Turns out concerns on
#Xbox business model sustainability had validity, contrary to fanboy challenges and PR, as Satya Nadella himself admits:
"We've invested a lot. No one can accuse Microsoft of not having invested for the last 25 years.
And now we have to turn this into a sustainable business, that delivers what is fundamentally one of the best sources of entertainment.
The challenge we have is, we've not been monetizing that entertainment. In fact, if anything we've been subsidizing that entertainment.
In-fact there's more monetisation of Xbox games happening on YouTube than at Microsoft."
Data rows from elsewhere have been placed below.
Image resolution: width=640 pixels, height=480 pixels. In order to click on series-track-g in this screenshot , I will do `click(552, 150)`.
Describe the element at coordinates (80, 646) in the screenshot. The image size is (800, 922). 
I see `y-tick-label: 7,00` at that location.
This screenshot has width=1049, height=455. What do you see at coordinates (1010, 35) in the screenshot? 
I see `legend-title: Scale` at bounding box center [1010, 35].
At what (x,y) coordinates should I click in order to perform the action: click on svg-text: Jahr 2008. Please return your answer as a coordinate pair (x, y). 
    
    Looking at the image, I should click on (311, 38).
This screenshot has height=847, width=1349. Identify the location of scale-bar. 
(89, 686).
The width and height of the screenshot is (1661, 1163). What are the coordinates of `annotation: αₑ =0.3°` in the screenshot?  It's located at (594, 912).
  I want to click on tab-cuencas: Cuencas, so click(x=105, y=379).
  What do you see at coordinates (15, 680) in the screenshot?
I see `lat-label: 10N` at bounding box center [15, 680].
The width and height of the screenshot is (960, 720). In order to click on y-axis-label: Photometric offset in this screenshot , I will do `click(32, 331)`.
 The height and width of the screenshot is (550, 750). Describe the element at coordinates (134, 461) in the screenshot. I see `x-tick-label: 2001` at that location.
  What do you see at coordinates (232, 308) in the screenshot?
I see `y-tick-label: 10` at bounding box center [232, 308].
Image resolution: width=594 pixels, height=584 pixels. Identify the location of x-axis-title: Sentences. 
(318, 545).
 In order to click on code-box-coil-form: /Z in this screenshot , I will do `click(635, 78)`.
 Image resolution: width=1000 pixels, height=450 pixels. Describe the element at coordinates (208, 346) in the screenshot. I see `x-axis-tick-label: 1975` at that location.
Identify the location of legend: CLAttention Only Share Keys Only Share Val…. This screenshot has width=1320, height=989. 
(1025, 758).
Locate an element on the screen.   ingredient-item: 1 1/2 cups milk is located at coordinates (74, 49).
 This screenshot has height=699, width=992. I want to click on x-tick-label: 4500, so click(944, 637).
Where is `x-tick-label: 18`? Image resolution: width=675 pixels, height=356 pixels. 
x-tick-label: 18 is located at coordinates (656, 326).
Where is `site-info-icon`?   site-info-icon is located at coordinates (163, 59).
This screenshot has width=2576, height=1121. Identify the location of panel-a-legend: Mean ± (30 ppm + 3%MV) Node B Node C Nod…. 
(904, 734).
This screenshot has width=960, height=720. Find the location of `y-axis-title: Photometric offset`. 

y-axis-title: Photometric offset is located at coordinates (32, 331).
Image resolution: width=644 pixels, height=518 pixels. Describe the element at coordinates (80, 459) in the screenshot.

So Satya confirms they've been subsidising things, that they have to turn it into a sustainable business, and that he believes they need far greater monetisation.
Asha Sharma admitted a few days ago that Xbox's accountability margin is just 3% now, but keep in mind that does not include hardware losses and other costs, so in reality the actual operating income is either lower, or Xbox is operating at a LOSS.
So we can say with confidence now, the strategies Xbox pushed over the last decade or more, that countless fanboys glazed, ultimately failed and were not enough to compensate for a lack of more compelling exclusives relative to the competition.
Everything from Kinect, entertainment focus, PC day and date and play anywhere, Game Pass, XCloud, exclusivity de-emphasing, specific acquisitions, console split SKU etc.
One major thing the "Game Pass is profitable" crowd consistently failed to understand, is that the true cost of GP wasn't just the licensing costs for games on the service, or even development costs as well, instead it was always the immense sales cannibalisation it causes too, which directly offsets revenue gained.
That's why Call of Duty had to be removed, because the massive cannibalisation of its traditional sales was not offset by subscription revenue growth, hence a net negative.
It's also why despite releasing games on PC day and date AND making ~$5bn per annum on Game Pass, over the course of the first 4 years of the new gen, Xbox revenue growth was STILL near flat sans ABK, while competitors saw huge revenue growth in the same timeframe with more traditional business models.
Deduct Zenimax revenue, and Xbox likely saw revenue DECLINE.
FY2021 - $15.37bn
FY2022 - $16.23bn
FY2023 - $15.47bn
Y2024 - $15.75bn
And now Asha has admitted they've seen a further ~$500m revenue decline with ABK included.
It's a similar thing with "Game Pass helps game sales" PR. That was only ever true when GP was in its infancy.
As I'd always said, it would inevitably lead to greater cannibalisation of sales the more popular the service got, and that's exactly what happened and what MS themselves admitted.
In any case, as a general rule I think Xbox and PC/Xbox fans should just stop debating others with a much keener grasp of the industry, data and business, on matters of gaming business strategy.
Because no fandom has a worse track record. Y'all have continually misread and been wrong on practically everything on matters related to business strategy (esp console side), many for the better part of a decade or more.
All because your views are guided by platform preference tribalism and PR, not astute analysis, data, facts, financials or critical thinking.